HOW TO COMPLETE THIS TASK => A verbatim transcript of the lines below, starting at the first and ending with the one that holds "You are a computer-use", is what should be produced.

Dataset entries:
***

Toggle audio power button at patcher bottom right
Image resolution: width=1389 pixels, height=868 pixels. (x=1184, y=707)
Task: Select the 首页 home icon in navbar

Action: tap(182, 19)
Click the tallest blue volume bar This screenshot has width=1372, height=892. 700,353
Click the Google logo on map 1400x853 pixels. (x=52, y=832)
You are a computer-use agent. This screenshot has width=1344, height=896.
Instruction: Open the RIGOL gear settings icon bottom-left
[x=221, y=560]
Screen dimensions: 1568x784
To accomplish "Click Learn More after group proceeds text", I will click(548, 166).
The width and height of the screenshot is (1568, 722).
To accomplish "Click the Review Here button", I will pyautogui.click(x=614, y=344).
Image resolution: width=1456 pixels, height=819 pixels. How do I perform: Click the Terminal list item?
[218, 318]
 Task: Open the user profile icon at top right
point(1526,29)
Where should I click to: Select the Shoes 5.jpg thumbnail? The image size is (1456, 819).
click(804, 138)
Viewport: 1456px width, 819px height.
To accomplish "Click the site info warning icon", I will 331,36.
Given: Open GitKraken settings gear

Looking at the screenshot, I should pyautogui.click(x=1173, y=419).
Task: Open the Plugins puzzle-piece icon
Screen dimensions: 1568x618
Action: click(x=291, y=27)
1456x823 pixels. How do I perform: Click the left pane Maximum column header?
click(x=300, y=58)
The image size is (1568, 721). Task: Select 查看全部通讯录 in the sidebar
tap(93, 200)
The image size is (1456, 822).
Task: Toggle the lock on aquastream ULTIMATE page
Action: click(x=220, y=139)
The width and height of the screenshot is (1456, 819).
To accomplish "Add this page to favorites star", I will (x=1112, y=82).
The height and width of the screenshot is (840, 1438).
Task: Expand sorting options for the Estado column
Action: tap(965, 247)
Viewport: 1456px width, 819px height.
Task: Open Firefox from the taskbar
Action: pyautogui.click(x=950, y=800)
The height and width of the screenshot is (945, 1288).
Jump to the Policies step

***

OUTPUT FOR THIS EXERCISE =>
Toggle audio power button at patcher bottom right
Image resolution: width=1389 pixels, height=868 pixels. (x=1184, y=707)
Task: Select the 首页 home icon in navbar

Action: tap(182, 19)
Click the tallest blue volume bar This screenshot has width=1372, height=892. 700,353
Click the Google logo on map 1400x853 pixels. (x=52, y=832)
You are a computer-use agent. This screenshot has width=1344, height=896.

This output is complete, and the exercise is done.